- [ACTION ITEM] Copy every record that appears below, exactly as it stands.

Collected data:
★ ★ ★ ★ ★

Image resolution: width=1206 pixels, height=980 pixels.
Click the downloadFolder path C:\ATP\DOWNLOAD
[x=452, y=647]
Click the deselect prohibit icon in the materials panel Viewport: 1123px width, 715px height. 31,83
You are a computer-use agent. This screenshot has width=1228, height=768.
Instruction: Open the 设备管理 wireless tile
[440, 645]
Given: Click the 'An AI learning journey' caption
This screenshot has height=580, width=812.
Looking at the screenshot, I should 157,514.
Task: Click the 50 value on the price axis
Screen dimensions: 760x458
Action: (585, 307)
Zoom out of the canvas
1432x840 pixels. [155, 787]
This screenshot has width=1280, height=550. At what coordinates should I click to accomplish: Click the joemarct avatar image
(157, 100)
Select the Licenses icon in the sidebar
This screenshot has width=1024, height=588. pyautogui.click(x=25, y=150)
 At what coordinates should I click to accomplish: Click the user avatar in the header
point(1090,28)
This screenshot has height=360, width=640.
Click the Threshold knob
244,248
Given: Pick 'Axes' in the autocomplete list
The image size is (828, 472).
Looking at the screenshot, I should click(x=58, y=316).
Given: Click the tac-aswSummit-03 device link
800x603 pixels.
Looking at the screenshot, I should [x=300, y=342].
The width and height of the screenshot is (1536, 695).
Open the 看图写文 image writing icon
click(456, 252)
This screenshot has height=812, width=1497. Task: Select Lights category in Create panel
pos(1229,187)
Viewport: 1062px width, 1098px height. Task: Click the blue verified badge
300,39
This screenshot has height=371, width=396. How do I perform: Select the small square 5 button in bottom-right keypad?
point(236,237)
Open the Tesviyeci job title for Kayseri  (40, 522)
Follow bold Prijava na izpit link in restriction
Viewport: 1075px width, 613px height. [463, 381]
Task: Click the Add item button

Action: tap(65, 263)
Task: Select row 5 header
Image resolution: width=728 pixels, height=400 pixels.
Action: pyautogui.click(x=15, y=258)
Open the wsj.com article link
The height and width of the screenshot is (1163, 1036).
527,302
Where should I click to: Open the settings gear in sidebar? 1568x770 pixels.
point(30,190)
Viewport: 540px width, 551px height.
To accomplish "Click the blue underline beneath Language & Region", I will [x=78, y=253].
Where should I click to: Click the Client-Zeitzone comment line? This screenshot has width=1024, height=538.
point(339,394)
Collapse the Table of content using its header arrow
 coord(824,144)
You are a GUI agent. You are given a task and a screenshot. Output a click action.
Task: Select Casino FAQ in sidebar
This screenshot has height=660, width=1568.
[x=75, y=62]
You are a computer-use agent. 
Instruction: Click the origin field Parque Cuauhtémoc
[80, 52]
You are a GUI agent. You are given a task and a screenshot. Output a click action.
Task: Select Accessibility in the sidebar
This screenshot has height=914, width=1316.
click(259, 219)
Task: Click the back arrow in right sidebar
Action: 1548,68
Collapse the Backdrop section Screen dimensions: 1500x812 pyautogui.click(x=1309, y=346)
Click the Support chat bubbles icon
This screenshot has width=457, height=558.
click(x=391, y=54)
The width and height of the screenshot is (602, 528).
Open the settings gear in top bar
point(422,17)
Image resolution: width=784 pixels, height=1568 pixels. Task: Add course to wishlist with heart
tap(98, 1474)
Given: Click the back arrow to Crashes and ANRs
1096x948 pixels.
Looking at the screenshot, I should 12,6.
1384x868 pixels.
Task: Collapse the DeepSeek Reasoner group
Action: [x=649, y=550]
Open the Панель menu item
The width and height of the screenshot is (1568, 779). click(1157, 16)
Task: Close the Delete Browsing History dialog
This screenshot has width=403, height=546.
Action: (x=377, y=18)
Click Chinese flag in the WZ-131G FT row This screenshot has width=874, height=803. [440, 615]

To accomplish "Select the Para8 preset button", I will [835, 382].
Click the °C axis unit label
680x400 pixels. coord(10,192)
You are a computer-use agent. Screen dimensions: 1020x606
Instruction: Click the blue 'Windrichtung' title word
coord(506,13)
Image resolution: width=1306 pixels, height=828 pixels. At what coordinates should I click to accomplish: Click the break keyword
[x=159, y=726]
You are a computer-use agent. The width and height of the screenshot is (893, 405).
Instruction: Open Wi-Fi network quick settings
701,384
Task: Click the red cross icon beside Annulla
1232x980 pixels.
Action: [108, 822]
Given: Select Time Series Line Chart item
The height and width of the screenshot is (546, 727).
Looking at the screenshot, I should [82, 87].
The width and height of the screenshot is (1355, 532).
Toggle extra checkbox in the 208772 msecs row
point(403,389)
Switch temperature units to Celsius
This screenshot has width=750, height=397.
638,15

★ ★ ★ ★ ★

- [FINISHED EXERCISE]
Image resolution: width=1206 pixels, height=980 pixels.
Click the downloadFolder path C:\ATP\DOWNLOAD
[x=452, y=647]
Click the deselect prohibit icon in the materials panel Viewport: 1123px width, 715px height. 31,83
You are a computer-use agent. This screenshot has width=1228, height=768.
Instruction: Open the 设备管理 wireless tile
[440, 645]
Given: Click the 'An AI learning journey' caption
This screenshot has height=580, width=812.
Looking at the screenshot, I should 157,514.
Task: Click the 50 value on the price axis
Screen dimensions: 760x458
Action: (585, 307)
Zoom out of the canvas
1432x840 pixels. [155, 787]
This screenshot has width=1280, height=550. At what coordinates should I click to accomplish: Click the joemarct avatar image
(157, 100)
Select the Licenses icon in the sidebar
This screenshot has width=1024, height=588. pyautogui.click(x=25, y=150)
 At what coordinates should I click to accomplish: Click the user avatar in the header
point(1090,28)
This screenshot has height=360, width=640.
Click the Threshold knob
244,248
Given: Pick 'Axes' in the autocomplete list
The image size is (828, 472).
Looking at the screenshot, I should click(x=58, y=316).
Given: Click the tac-aswSummit-03 device link
800x603 pixels.
Looking at the screenshot, I should [x=300, y=342].
The width and height of the screenshot is (1536, 695).
Open the 看图写文 image writing icon
click(456, 252)
This screenshot has height=812, width=1497. Task: Select Lights category in Create panel
pos(1229,187)
Viewport: 1062px width, 1098px height. Task: Click the blue verified badge
300,39
This screenshot has height=371, width=396. How do I perform: Select the small square 5 button in bottom-right keypad?
point(236,237)
Open the Tesviyeci job title for Kayseri  (40, 522)
Follow bold Prijava na izpit link in restriction
Viewport: 1075px width, 613px height. [463, 381]
Task: Click the Add item button

Action: tap(65, 263)
Task: Select row 5 header
Image resolution: width=728 pixels, height=400 pixels.
Action: pyautogui.click(x=15, y=258)
Open the wsj.com article link
The height and width of the screenshot is (1163, 1036).
527,302
Where should I click to: Open the settings gear in sidebar? 1568x770 pixels.
point(30,190)
Viewport: 540px width, 551px height.
To accomplish "Click the blue underline beneath Language & Region", I will [x=78, y=253].
Where should I click to: Click the Client-Zeitzone comment line? This screenshot has width=1024, height=538.
point(339,394)
Collapse the Table of content using its header arrow
 coord(824,144)
You are a GUI agent. You are given a task and a screenshot. Output a click action.
Task: Select Casino FAQ in sidebar
This screenshot has height=660, width=1568.
[x=75, y=62]
You are a computer-use agent. 
Instruction: Click the origin field Parque Cuauhtémoc
[80, 52]
You are a GUI agent. You are given a task and a screenshot. Output a click action.
Task: Select Accessibility in the sidebar
This screenshot has height=914, width=1316.
click(259, 219)
Task: Click the back arrow in right sidebar
Action: 1548,68
Collapse the Backdrop section Screen dimensions: 1500x812 pyautogui.click(x=1309, y=346)
Click the Support chat bubbles icon
This screenshot has width=457, height=558.
click(x=391, y=54)
The width and height of the screenshot is (602, 528).
Open the settings gear in top bar
point(422,17)
Image resolution: width=784 pixels, height=1568 pixels. Task: Add course to wishlist with heart
tap(98, 1474)
Given: Click the back arrow to Crashes and ANRs
1096x948 pixels.
Looking at the screenshot, I should 12,6.
1384x868 pixels.
Task: Collapse the DeepSeek Reasoner group
Action: [x=649, y=550]
Open the Панель menu item
The width and height of the screenshot is (1568, 779). click(1157, 16)
Task: Close the Delete Browsing History dialog
This screenshot has width=403, height=546.
Action: (x=377, y=18)
Click Chinese flag in the WZ-131G FT row This screenshot has width=874, height=803. [440, 615]

To accomplish "Select the Para8 preset button", I will [835, 382].
Click the °C axis unit label
680x400 pixels. coord(10,192)
You are a computer-use agent. Screen dimensions: 1020x606
Instruction: Click the blue 'Windrichtung' title word
coord(506,13)
Image resolution: width=1306 pixels, height=828 pixels. At what coordinates should I click to accomplish: Click the break keyword
[x=159, y=726]
You are a computer-use agent. The width and height of the screenshot is (893, 405).
Instruction: Open Wi-Fi network quick settings
701,384
Task: Click the red cross icon beside Annulla
1232x980 pixels.
Action: [108, 822]
Given: Select Time Series Line Chart item
The height and width of the screenshot is (546, 727).
Looking at the screenshot, I should [82, 87].
The width and height of the screenshot is (1355, 532).
Toggle extra checkbox in the 208772 msecs row
point(403,389)
Switch temperature units to Celsius
This screenshot has width=750, height=397.
638,15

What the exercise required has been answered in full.